# LCD Screens and how reliable are they



## Norm70 (Aug 26, 2005)

Couple questions

I have been out on the water several times already with my boat this spring. My lowrance has been marking fish on the screen like crazy, but i am not catching any. Are they really there or is it picking up other things that might be fish. How reliable are they at marking fish. I know my of my buddies they the just use there for depth and structure, but i want to know if i was actually seeing fish?


----------



## ND decoy (Feb 1, 2003)

Are you fishing a river or a lake? Your graph will pick up a lot more clutter if you are fishing moving water. It takes some time to learn how to read a graph and look threw the clutter. There are a couple of things that you can do to help yourself out. check your settings and make sure that your ping speed is set to 100%. Turn your auto sensitivity off. I normally run mine as I high as I can. I have converted my graphs to color. It makes it a lot easier to pick fish out of the clutter. As solid objects send back a stronger signal. Remember one other thing. The thicker the reading (or arc) the bigger the object is.

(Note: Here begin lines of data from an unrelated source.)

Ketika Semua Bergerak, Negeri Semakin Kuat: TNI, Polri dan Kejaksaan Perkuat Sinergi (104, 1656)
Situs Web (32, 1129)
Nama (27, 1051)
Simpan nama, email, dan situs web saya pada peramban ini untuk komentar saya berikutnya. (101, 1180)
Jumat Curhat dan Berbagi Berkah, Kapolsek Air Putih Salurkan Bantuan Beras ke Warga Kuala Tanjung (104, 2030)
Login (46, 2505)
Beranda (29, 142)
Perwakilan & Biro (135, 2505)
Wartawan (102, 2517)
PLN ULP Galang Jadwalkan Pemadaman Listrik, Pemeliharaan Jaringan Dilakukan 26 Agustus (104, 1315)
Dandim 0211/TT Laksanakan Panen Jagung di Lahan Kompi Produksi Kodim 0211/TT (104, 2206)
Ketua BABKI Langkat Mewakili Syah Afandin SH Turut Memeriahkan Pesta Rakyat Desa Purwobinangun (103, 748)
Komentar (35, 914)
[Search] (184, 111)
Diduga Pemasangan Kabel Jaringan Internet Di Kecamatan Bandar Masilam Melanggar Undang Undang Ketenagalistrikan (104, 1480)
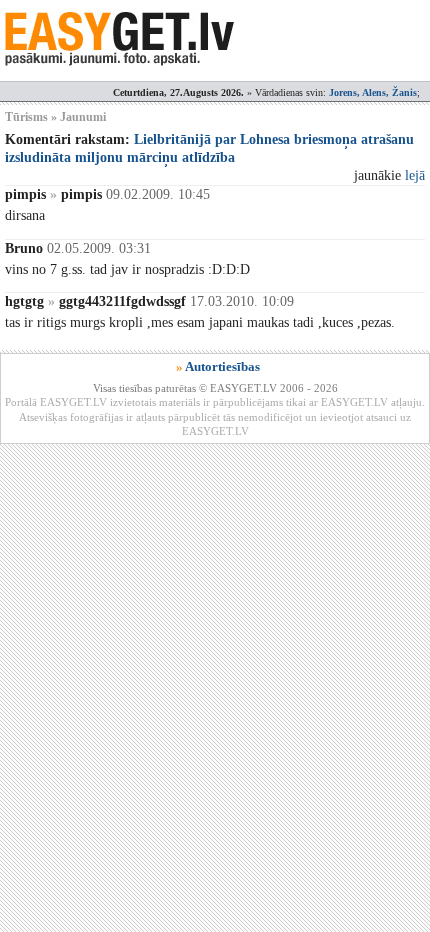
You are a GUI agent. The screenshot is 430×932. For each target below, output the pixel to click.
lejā (415, 175)
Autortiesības (222, 366)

Sorry if this isn't very clear. Lowrance's web site has some good tutorials on how to use and read a graph.


----------



## Flick (Aug 21, 2002)

If your graph is marking fish, there are fish there.......bottom line. Hopefully you're not using the fish emblem thing to show fish, those are just retarded and really dont show what is down there. If you're marking fish you should be seeing arches on your graph. If it bugs you enough you could always get a camera, send that baby down and see what they really are. It would suck to spend all day fishing what you think are walleyes when they're actually suckers or something.


----------



## duckslayer (Oct 30, 2003)

Norm, what kind of unit are you running?


----------